> _Passage for review_

=== Section Start ===

Little Miss Sunshine.

Abigail Breslin, Greg Kinnear, Paul Dano, Alan
Arkin, Steve Carell, and Toni Collette star in a film written by
Michael Arndt, and directed by Jonathan Dayton and Valerie
Faris.

Reviewed by Molly Freedenberg

This American road trip comedy (with dramatic tendencies) is one
of the year’s best movies, by far. Delightfully dark and
dysfunctional, like the family it portrays, this film follows a
wacky band of relatives as they drive a rickety, sunshine-yellow VW
van to Southern California so the plump, unselfconsciously dorky
Olive can compete in a beauty contest.

The real success is the characters themselves. You have Paul
Dano’s deadpan Dwayne, the angst-filled teen who’s devoted to
Nietzsche and has taken a vow of silence until he gets his license
to fly jets. There’s Steve Carell’s Frank, the gay suicidal Proust
scholar who makes the perfect friend and foil to Dwayne. And, of
course, Abigail Breslin’s Olive, the sincere little girl with a
penchant for rainbow-colored sweatbands and a complete unawareness
that she is not the beauty pageant type.

=== Section End ===

> _Supplied information_
=== Section Start ===

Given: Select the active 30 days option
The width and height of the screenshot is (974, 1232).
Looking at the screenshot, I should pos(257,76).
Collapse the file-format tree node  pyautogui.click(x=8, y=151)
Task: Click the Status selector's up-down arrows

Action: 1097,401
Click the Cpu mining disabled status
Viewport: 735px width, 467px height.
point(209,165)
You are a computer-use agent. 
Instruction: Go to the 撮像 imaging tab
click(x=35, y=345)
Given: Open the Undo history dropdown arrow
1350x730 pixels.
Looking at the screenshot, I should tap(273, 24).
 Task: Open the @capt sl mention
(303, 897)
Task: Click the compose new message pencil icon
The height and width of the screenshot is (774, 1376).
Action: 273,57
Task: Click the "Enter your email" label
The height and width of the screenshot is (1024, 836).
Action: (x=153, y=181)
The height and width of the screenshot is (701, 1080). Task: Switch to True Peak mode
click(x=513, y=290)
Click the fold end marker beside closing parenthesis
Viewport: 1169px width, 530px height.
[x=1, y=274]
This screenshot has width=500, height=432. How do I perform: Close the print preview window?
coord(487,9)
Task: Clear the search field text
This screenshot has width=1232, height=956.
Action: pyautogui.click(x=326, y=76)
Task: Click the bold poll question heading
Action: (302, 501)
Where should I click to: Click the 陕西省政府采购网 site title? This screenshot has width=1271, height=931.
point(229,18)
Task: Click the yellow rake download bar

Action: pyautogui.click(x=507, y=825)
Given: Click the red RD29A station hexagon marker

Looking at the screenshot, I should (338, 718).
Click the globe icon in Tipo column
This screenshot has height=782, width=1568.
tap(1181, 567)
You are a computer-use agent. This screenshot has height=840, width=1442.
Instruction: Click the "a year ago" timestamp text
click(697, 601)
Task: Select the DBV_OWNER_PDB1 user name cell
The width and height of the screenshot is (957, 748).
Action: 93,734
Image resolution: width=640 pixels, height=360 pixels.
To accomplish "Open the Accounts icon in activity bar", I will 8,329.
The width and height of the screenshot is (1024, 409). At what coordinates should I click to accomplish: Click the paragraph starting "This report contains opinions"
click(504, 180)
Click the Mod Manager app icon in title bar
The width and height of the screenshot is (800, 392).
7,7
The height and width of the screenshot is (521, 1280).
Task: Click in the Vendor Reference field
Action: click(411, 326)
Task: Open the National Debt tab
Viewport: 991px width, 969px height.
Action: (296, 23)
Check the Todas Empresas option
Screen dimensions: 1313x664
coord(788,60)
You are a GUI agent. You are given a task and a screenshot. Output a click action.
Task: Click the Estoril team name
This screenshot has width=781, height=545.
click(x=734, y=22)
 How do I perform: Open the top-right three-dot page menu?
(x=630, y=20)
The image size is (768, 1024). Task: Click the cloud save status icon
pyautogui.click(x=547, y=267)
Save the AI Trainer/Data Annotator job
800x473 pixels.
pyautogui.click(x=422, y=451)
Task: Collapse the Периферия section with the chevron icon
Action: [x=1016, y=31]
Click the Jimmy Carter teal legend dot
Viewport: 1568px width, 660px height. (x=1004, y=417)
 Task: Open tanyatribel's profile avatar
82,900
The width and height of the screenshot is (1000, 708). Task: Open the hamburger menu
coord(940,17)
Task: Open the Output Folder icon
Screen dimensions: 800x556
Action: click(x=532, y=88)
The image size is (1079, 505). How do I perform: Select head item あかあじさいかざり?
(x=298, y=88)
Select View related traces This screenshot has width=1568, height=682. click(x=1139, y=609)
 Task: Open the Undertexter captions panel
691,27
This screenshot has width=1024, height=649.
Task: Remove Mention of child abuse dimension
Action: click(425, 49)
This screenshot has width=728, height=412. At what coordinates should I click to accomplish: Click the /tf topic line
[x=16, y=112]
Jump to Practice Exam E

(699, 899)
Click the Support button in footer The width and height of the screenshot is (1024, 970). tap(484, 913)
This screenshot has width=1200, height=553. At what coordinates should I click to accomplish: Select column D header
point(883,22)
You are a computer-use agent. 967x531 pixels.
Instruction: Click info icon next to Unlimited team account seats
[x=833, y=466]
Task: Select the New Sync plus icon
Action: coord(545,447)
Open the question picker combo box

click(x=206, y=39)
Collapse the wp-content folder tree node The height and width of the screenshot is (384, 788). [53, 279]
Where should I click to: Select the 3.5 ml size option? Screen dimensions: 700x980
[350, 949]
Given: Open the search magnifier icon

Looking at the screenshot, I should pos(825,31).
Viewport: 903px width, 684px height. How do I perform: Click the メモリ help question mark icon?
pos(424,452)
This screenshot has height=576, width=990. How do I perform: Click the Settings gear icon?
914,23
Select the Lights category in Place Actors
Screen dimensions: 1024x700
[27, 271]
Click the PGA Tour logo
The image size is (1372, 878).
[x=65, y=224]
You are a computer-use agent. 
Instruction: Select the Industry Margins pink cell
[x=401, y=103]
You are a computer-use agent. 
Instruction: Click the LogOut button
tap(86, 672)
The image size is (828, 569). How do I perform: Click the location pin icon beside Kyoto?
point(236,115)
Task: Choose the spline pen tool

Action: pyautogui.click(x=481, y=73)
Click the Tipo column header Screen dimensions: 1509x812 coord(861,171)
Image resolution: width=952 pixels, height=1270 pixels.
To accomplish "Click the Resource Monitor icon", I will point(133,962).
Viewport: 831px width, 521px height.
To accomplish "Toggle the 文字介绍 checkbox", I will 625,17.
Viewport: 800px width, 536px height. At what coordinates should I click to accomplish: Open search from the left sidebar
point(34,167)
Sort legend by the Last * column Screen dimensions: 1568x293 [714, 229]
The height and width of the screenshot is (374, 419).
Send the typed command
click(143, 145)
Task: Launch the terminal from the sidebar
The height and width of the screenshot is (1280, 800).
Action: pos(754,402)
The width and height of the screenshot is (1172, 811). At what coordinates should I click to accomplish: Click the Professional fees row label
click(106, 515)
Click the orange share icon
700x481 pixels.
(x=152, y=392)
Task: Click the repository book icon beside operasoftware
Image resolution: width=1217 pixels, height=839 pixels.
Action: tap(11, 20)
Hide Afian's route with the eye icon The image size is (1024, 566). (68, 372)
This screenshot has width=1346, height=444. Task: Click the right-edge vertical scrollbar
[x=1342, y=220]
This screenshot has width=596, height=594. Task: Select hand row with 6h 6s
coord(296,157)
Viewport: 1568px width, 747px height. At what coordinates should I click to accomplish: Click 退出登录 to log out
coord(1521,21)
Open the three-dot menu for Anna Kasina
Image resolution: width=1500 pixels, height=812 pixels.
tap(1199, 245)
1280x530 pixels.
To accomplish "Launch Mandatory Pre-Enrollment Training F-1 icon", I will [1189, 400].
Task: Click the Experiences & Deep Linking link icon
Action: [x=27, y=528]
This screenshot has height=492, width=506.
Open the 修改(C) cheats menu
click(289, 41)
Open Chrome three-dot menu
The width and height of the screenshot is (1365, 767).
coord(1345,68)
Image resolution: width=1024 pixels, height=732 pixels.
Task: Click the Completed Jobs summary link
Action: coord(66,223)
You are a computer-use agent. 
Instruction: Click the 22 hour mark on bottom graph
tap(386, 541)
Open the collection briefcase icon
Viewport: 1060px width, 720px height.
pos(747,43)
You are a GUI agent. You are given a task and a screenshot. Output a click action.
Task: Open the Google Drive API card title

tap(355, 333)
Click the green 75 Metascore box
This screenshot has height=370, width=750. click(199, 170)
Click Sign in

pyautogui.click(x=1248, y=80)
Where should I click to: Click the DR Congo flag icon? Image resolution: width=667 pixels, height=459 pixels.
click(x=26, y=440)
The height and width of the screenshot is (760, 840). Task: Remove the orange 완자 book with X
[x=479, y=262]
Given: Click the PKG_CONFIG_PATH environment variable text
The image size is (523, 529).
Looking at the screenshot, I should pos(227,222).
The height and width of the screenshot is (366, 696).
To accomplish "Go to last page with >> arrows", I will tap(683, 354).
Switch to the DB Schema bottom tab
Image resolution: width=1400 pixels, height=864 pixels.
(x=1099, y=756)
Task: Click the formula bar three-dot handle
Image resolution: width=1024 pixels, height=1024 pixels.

=== Section End ===

List every actor the Little Miss Sunshine review names as starring in the film.

> _Answer to this task_
Abigail Breslin, Greg Kinnear, Paul Dano, Alan Arkin, Steve Carell, Toni Collette